TASK REQUIREMENTS: Lay out the data as a Markdown table with the columns "Row" and "Line", starting at the line that contains "Select List By" and ending at the line that contains "Action: (659, 92)". Number each row and leave out blank lines.

STORED DATA:
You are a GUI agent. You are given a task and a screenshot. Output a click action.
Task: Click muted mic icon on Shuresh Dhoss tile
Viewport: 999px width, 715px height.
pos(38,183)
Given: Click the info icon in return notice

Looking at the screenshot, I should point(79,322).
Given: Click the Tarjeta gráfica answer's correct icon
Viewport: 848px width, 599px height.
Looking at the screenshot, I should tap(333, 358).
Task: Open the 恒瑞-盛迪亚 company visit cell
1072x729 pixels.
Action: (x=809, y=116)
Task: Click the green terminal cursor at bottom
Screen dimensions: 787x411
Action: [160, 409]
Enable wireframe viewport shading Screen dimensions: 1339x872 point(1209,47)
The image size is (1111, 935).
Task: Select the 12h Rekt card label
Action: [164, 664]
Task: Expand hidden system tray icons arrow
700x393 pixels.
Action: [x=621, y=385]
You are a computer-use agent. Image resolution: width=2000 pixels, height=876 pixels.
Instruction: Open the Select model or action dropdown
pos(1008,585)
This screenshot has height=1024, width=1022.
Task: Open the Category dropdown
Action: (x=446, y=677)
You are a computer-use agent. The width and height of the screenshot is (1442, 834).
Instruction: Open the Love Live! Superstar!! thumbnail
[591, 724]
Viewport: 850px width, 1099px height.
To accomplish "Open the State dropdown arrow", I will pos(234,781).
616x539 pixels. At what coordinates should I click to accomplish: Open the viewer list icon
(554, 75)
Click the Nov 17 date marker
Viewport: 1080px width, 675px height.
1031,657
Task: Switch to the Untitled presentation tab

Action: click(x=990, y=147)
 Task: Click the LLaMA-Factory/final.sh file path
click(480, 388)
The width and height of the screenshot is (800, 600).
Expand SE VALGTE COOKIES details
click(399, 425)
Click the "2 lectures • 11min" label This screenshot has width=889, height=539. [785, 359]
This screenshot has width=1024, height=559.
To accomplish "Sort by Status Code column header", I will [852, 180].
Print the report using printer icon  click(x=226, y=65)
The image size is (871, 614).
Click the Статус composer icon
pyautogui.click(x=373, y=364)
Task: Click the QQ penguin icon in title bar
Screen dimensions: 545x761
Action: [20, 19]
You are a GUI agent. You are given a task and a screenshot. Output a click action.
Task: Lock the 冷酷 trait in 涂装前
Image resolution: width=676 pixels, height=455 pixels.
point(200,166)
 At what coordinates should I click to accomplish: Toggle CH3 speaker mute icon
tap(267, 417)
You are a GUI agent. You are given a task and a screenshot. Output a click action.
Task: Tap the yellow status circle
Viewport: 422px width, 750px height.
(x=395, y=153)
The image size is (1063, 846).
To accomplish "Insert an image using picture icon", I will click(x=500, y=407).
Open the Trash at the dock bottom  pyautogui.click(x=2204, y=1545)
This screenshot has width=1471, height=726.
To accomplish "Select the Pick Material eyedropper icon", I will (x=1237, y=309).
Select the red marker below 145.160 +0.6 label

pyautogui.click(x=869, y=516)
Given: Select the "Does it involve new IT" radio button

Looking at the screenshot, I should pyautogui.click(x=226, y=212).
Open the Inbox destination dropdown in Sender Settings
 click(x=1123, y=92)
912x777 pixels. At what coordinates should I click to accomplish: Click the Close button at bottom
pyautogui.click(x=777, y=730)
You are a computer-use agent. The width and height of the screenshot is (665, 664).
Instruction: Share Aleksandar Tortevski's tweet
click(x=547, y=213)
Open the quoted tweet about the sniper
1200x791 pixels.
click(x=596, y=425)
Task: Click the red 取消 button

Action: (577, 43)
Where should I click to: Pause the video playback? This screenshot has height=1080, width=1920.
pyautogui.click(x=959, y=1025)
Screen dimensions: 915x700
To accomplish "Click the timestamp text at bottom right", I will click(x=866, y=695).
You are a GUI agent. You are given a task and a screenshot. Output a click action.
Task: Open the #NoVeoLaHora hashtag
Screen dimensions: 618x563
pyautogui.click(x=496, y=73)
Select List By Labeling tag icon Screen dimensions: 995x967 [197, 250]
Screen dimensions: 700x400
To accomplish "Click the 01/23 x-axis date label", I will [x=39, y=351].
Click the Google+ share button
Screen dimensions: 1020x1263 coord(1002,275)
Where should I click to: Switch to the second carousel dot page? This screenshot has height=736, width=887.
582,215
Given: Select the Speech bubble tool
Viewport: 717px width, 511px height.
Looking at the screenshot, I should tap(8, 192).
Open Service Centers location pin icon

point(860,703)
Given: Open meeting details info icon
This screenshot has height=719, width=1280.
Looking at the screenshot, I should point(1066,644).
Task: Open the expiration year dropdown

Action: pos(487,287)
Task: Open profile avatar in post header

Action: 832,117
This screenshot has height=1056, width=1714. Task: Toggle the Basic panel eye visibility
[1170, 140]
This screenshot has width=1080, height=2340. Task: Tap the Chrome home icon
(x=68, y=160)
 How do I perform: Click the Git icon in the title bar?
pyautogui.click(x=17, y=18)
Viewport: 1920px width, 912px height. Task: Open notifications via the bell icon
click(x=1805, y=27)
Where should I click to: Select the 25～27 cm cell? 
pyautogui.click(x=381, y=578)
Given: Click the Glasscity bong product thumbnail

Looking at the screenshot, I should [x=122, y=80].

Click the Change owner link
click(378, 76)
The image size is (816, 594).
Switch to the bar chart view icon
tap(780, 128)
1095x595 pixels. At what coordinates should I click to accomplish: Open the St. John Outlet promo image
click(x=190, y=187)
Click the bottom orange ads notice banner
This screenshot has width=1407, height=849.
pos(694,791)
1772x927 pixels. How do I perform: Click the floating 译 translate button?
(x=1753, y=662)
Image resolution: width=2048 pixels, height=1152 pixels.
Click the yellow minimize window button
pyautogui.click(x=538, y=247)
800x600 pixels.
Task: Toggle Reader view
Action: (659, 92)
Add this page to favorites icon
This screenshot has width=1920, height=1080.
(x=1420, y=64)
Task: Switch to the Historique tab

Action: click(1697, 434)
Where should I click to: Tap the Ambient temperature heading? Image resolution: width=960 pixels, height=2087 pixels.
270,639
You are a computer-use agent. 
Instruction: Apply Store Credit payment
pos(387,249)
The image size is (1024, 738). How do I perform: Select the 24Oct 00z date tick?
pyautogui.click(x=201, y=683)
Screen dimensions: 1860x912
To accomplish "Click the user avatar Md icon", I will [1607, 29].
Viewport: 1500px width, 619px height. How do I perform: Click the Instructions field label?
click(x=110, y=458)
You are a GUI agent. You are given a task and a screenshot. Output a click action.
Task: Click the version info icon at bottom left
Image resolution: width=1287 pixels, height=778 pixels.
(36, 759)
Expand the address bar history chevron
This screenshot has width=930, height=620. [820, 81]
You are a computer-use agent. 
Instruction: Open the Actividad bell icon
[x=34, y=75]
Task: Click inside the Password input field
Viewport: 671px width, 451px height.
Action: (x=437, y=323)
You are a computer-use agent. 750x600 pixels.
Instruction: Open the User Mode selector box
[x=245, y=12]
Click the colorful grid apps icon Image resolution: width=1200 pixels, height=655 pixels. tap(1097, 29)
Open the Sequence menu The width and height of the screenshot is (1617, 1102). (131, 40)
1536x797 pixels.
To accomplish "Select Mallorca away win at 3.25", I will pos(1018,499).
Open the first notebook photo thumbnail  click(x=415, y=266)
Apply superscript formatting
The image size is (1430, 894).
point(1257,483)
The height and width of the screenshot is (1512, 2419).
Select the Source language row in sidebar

OUTPUT OF THE EXERCISE:
| Row | Line |
|---|---|
| 1 | Select List By Labeling tag icon Screen dimensions: 995x967 [197, 250] |
| 2 | Screen dimensions: 700x400 |
| 3 | To accomplish "Click the 01/23 x-axis date label", I will [x=39, y=351]. |
| 4 | Click the Google+ share button |
| 5 | Screen dimensions: 1020x1263 coord(1002,275) |
| 6 | Where should I click to: Switch to the second carousel dot page? This screenshot has height=736, width=887. |
| 7 | 582,215 |
| 8 | Given: Select the Speech bubble tool |
| 9 | Viewport: 717px width, 511px height. |
| 10 | Looking at the screenshot, I should tap(8, 192). |
| 11 | Open Service Centers location pin icon |
| 12 | point(860,703) |
| 13 | Given: Open meeting details info icon |
| 14 | This screenshot has height=719, width=1280. |
| 15 | Looking at the screenshot, I should point(1066,644). |
| 16 | Task: Open the expiration year dropdown |
| 17 | Action: pos(487,287) |
| 18 | Task: Open profile avatar in post header |
| 19 | Action: 832,117 |
| 20 | This screenshot has height=1056, width=1714. Task: Toggle the Basic panel eye visibility |
| 21 | [1170, 140] |
| 22 | This screenshot has width=1080, height=2340. Task: Tap the Chrome home icon |
| 23 | (x=68, y=160) |
| 24 |  How do I perform: Click the Git icon in the title bar? |
| 25 | pyautogui.click(x=17, y=18) |
| 26 | Viewport: 1920px width, 912px height. Task: Open notifications via the bell icon |
| 27 | click(x=1805, y=27) |
| 28 | Where should I click to: Select the 25～27 cm cell?  |
| 29 | pyautogui.click(x=381, y=578) |
| 30 | Given: Click the Glasscity bong product thumbnail |
| 31 | Looking at the screenshot, I should [x=122, y=80]. |
| 32 | Click the Change owner link |
| 33 | click(378, 76) |
| 34 | The image size is (816, 594). |
| 35 | Switch to the bar chart view icon |
| 36 | tap(780, 128) |
| 37 | 1095x595 pixels. At what coordinates should I click to accomplish: Open the St. John Outlet promo image |
| 38 | click(x=190, y=187) |
| 39 | Click the bottom orange ads notice banner |
| 40 | This screenshot has width=1407, height=849. |
| 41 | pos(694,791) |
| 42 | 1772x927 pixels. How do I perform: Click the floating 译 translate button? |
| 43 | (x=1753, y=662) |
| 44 | Image resolution: width=2048 pixels, height=1152 pixels. |
| 45 | Click the yellow minimize window button |
| 46 | pyautogui.click(x=538, y=247) |
| 47 | 800x600 pixels. |
| 48 | Task: Toggle Reader view |
| 49 | Action: (659, 92) |